С этим самоваром и с парою лошадей, с одною для вьюка и другою под верх, он объездил весь горный Крым, побывал и в горах Кавказа.

Мама решилась написать ему и пригласить для уроков, хотя и слышала, что он уклоняется принимать подобные предложения, так как, будучи не без личных средств, не ищет частных занятий. Пошел он в уездное училище, не желая оставаться праздным и, по убеждению, надеясь быть полезным в деле народного образования.

Нам посчастливилось: от Григория Яковлевича получилось согласие.

Было условленно, что в такой-то день, после трех часов, когда кончаются занятия в училище, он явится к нам.

День этот настал и был серенький, дождливый.

Мама приказала Николаю запречь карету, в которой делала визиты и выезжала на вечера, и послала ее за нашим будущим учителем, так как училище отстояло довольно далеко.

Мы с нетерпением ожидали, когда Николай въедет во двор, но он долго не возвращался.

Стали сомневаться, не напутал ли он чего, и выслали Ивана поглядеть с улицы, не видать ли кареты.

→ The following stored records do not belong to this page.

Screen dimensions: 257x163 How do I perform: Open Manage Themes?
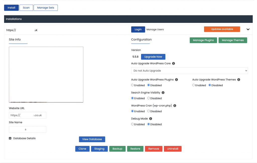click(233, 40)
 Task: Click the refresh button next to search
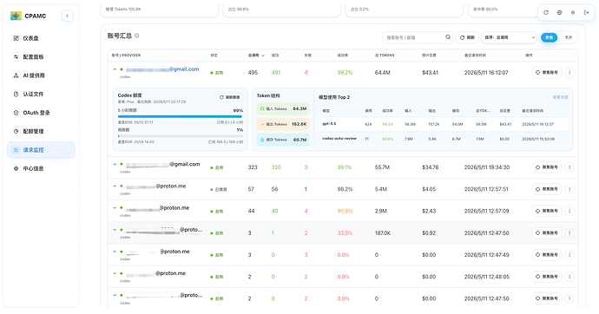(467, 37)
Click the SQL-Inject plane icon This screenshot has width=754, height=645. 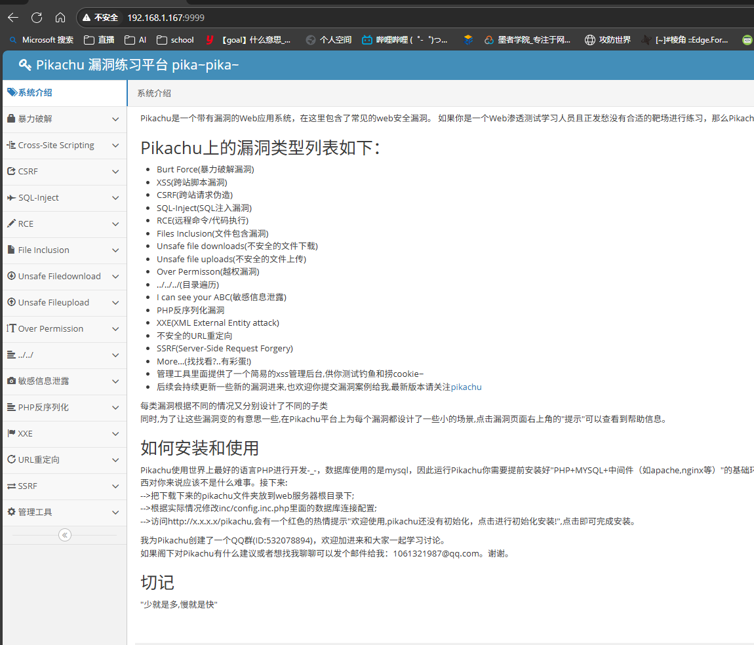pos(10,197)
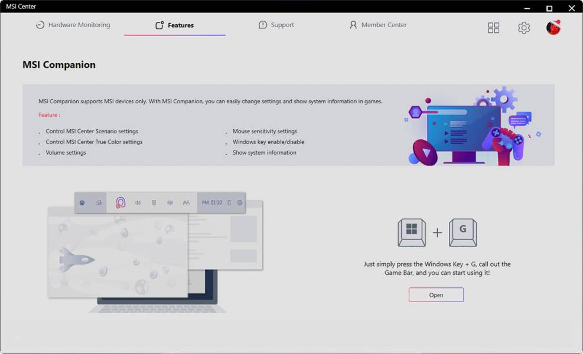Click the friends icon in the Game Bar preview

point(186,202)
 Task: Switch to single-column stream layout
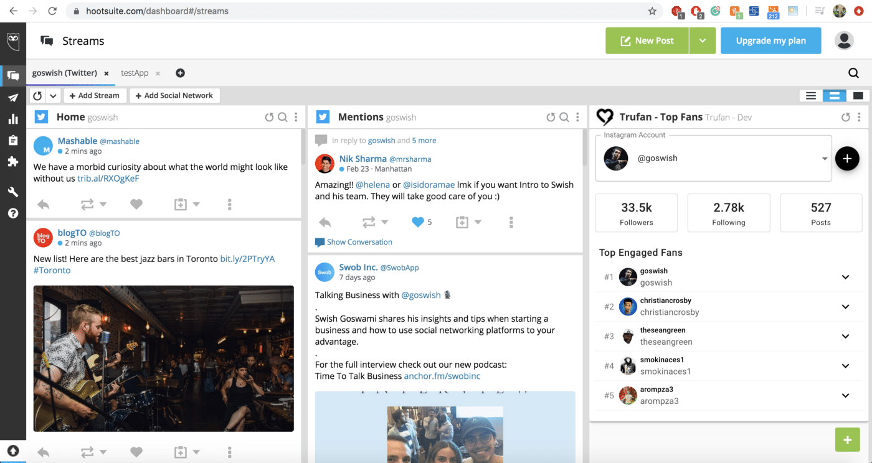point(858,96)
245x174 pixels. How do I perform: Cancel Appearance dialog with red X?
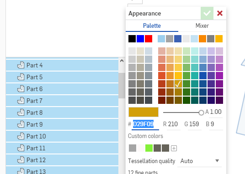tap(220, 13)
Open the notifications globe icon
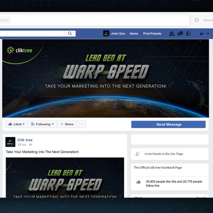 coord(188,34)
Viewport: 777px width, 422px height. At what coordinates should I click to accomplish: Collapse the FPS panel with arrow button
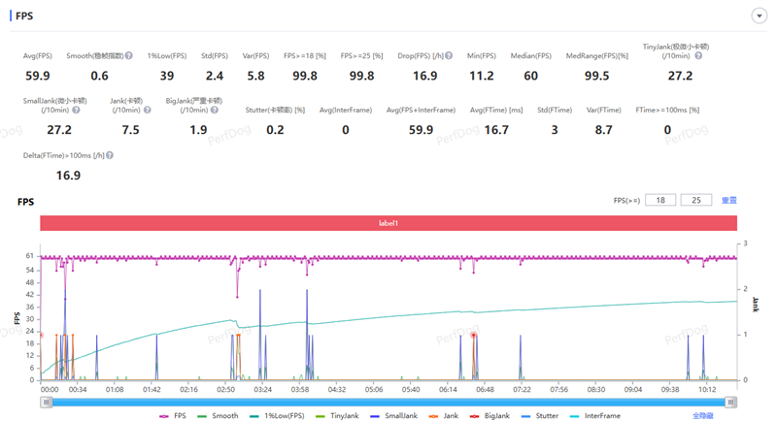[x=758, y=16]
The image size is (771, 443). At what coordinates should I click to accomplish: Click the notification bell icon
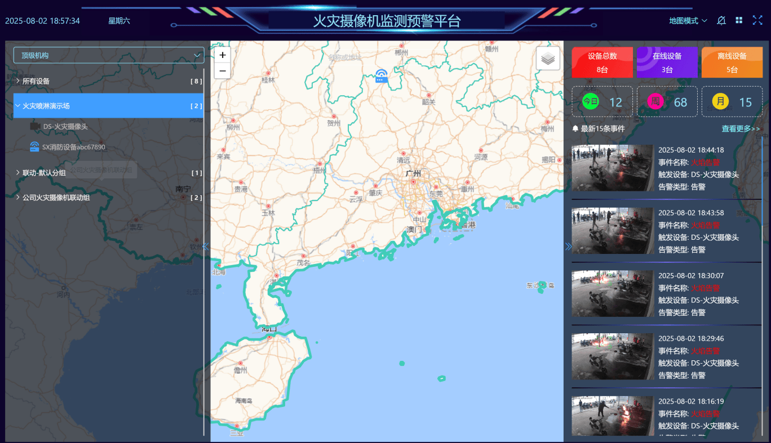click(x=721, y=21)
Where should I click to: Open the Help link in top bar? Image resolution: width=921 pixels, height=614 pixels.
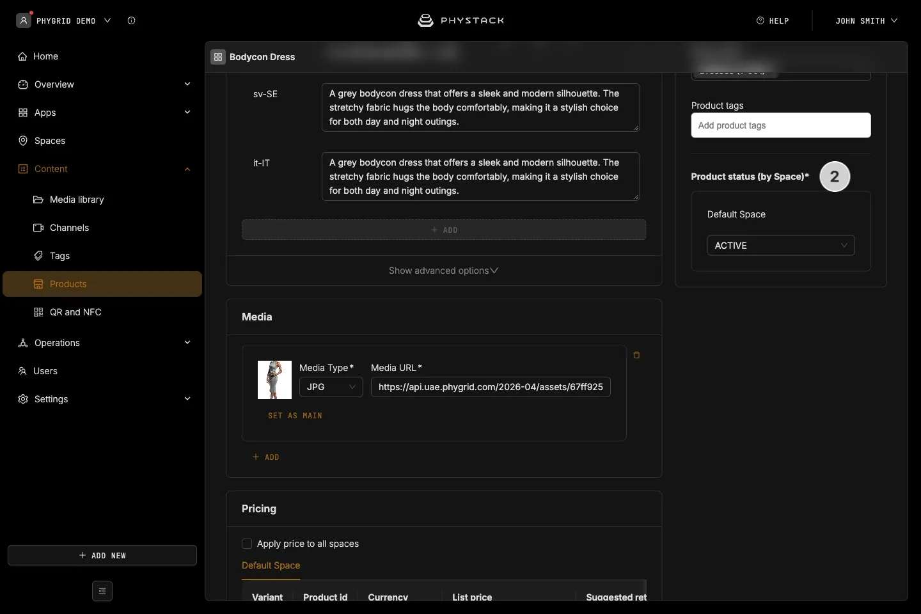coord(773,20)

Я выскочил вслед за ним на улицу, а, затем, вызвал скоро и всех домашних, так как то, что я, наконец, увидел, повергло меня в крайнее изумление.

Николай ехал шагом, ближе к краю улицы, а, почти рядом с ним, шел пешком с зонтиком в руках, в летней разлетайке, в круглой, мягкой, черной шляпе, сухощавый, довольно высокого роста господин, с небольшой темной бородой и довольно длинными волосами, развевавшимися из-под шляпы.

Прежде всего, мы подумали, что с экипажем что-нибудь приключилось, а потому озабоченно встретили шествовавшего рядом с каретой господина.

Он вежливо снял шляпу и, улыбаясь, на расспросы мамы, сказал, что ровно ничего не случилось, что он давно отпустил кучера, так как его напрасно беспокоили, что в карете он ездить не привык и, вообще, экипаж за ним посылать совершенно не надо.

Все это говорил он просто, без рисовки.

Говор его был тихий, ровный и отличался какою-то задушевною мягкостью. В глазах его, пока он добродушно объяснял, как Николай не пожелал ухать, а, шаг за шагом, следовал за ним, опасаясь, вероятно, чтобы «учитель на первых же порах не сбежал», забегали веселые огоньки, а когда мама подивилась его оригинальному упорству, Григорий Яковлевич, стоя перед мамой на крыльце, без шляпы, принял всей своей фигурой такое смиренно-комическое выражение, как будто хотел сказать: «извините, но уж таков уродился!»

Уроки наши с ним пошли успешно, начавшись как-то совсем для нас незаметно.

Историю (пока древнюю) он рассказывал нам так интересно и иногда забавно, что мы, с сестрой, жалели, когда урок кончался.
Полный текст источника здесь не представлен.